Man, if you check out the sources of Java, you'll discover that they do not even use the standard libraries for trigonometric functions, instead they use some nice homegrown IBM code - the advantage being that it seems to calculate cosine up to the last bit, and the disadvantage is that it is 50 times slower than processor commands. Boloto...

mthornton
Offline
Joined: 2003-06-10

If you check more carefully you will find that the code you mention is used for StrictMath (in accordance with the spec). For Math, HotSpot replaces it with some faster code. On x86 it still has to check the argument because the x86 argument reduction is not accurate enough to meet the relaxed spec for Java Math.

bjornoh
Offline
Joined: 2004-03-04

If I understand your post correctly, you're suggesting that numerical/mathematical packages for Java are not as tested as those written in Fortran or C++ ? And also, you seem to think it is unfortunate that Java has no standard matrix package.

I would like to (attempt) to address these concerns. Regarding testing, it is natural that packages written in Fortran tends to be more tested simply because Fortran has been around for so much longer than Java. However, the most prominent library in Fortran for numerics is probably LAPACK, and if you examine its featureset, you will see that it doesn't implement any general sparse matrix algorithms, only algorithms for dense/symmetrical/banded matrices. There are sparse matrix packages in Fortran, but they tend to be focused on sparse direct solvers (ie. MUMPS), and there are very few general, maintained matrix packages.

Furthermore, C++ doesn't really have extensive matrix libraries (C does, but that's again due to C being an old language, akin to Fortran). Some attempts in C++ are the MTL and uBLAS. But development of MTL has stopped, and uBLAS has performance issues with sparse matrices (and it doesn't provide any higher level algorithms such as solvers).

So to answer your first concern, Java is simply too new to be firmly entrenched in numerics (as Fortran is). Many people in the numerics community are using it, especially as people are starting to migrate C++ codes since performance of Java is becoming less of a concern now.

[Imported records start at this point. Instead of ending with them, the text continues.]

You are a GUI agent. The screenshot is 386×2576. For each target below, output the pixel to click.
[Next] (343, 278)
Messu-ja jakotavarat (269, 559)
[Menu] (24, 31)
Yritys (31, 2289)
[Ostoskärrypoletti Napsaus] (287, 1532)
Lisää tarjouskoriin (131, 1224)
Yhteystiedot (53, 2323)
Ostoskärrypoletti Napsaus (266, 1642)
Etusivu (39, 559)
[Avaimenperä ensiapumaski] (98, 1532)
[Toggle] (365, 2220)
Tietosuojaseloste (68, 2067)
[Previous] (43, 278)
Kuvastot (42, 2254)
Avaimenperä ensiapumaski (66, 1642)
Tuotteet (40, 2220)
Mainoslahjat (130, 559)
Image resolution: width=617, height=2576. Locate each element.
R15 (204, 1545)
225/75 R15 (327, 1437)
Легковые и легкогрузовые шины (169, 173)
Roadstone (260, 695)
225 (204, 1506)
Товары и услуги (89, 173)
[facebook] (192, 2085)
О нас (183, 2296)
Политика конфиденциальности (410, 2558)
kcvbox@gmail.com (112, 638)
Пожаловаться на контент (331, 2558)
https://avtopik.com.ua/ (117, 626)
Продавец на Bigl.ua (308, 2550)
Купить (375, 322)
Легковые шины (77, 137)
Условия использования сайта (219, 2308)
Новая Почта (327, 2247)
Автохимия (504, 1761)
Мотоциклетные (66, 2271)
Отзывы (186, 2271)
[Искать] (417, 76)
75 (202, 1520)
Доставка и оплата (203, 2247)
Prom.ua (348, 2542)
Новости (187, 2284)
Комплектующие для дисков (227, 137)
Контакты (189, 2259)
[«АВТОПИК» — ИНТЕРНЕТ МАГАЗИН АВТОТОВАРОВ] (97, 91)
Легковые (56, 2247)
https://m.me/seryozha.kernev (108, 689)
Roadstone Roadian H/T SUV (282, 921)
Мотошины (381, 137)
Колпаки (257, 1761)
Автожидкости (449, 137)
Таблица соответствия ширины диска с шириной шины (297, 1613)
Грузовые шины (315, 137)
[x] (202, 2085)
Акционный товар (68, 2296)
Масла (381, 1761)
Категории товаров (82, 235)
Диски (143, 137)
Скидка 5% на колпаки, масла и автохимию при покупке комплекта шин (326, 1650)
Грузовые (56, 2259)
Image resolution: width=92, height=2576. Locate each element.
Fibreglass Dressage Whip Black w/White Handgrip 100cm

Next, Java doesn't provide a standard matrix package. Well, neither does Fortran nor C++. BLAS has established itself as an "industry standard", but a Fortran/C++ compiler isn't obliged to provide BLAS (some omit it). I would also like to say that premature standarization can be harmful, since we do not know how to build the "best" matrix library (yet). It took the Fortran community over 10 years to agree on the BLAS as it is today, while there is no standard for C++ yet (valarrays was attempted in ANSI C++, but very few people use it due to performance issues). Perhaps uBLAS will be the standard C++ matrix library?

So again, we should develop and test software, try out new ideas for library development, and perhaps in a few years time the Java community can agree on a standard (or recommended) matrix package.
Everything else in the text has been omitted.